What Will the U.S. Energy Industry Look Like Over the Next Five Years?

Experts discuss shale’s impact on prices, where OPEC is headed, and other topics

The U.S. shale-oil boom and OPEC’s actions will factor into energy prices and renewables.
The U.S. shale-oil boom and OPEC’s actions will factor into energy prices and renewables. Photo: Lucy Nicholson/Reuters

WSJ – Low fuel prices and new climate policies are rapidly transforming the American energy sector, while escalating wars in the Middle East and a nuclear deal with Iran are clouding the global oil picture.

To get a sense of what the energy future may hold, The Wall Street Journal reached out to three experts in energy and geopolitics: Amy Myers Jaffe, executive director of energy and sustainability at the University of California, Davis; Sarah Emerson, principal at ESAI Energy and president of Energy Security Analysis Inc.; and Meghan O’Sullivan, the Jeane Kirkpatrick professor of the practice of international affairs and director of the Geopolitics of Energy Project at Harvard University’s Kennedy School of Government. Here are edited excerpts.

One-year outlook

WSJ: What will the U.S. energy industry look like a year from now if low oil and gas prices persist?

MS. O’SULLIVAN: If prices stay low, it is safe to assume overall U.S. production will continue to drop. But you might remember that in past years nearly everyone underestimated how much oil the U.S. would produce and overestimated how fast American output would decline when the price collapsed. This should make us humble about our ability to predict oil production a year from now, even if prices stay low.

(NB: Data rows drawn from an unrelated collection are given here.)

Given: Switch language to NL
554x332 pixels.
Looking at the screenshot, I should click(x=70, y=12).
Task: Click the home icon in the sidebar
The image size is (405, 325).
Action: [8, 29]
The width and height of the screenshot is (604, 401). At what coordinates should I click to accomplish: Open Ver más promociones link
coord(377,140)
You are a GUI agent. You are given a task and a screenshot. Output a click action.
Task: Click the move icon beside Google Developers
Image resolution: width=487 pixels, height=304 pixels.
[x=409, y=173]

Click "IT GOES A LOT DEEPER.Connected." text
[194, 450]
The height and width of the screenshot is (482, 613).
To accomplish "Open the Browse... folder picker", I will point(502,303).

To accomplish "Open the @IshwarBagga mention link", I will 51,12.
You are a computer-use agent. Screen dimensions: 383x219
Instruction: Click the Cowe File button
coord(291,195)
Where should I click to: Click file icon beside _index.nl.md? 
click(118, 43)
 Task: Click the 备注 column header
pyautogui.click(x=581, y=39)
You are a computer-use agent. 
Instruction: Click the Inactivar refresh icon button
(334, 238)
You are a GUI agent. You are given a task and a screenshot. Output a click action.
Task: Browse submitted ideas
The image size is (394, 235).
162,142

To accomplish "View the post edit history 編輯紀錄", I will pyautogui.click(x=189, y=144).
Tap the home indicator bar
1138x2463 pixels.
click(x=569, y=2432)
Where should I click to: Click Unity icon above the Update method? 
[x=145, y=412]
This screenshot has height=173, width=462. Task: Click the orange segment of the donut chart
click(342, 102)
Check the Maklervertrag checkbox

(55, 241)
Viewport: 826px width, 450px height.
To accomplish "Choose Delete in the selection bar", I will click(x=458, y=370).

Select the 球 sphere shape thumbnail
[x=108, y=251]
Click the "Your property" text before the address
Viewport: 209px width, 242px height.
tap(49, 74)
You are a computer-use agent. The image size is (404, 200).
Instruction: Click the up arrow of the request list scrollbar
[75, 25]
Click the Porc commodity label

But investment in new exploration and production will be lower. That delayed spending will bring the oil market back into balance, but has serious implications for the structure of the industry. The oil-field service companies will be forced to make even more severe job cuts, and that is a cause for concern. We know from past downturns that when the price of oil does rise, we have labor shortages and it is tough to find skilled people who can perform those jobs.

MS. JAFFE: The American energy industry has always been surprisingly resilient, so chances are 2016 will be no exception. There are three notable differences at work today, though.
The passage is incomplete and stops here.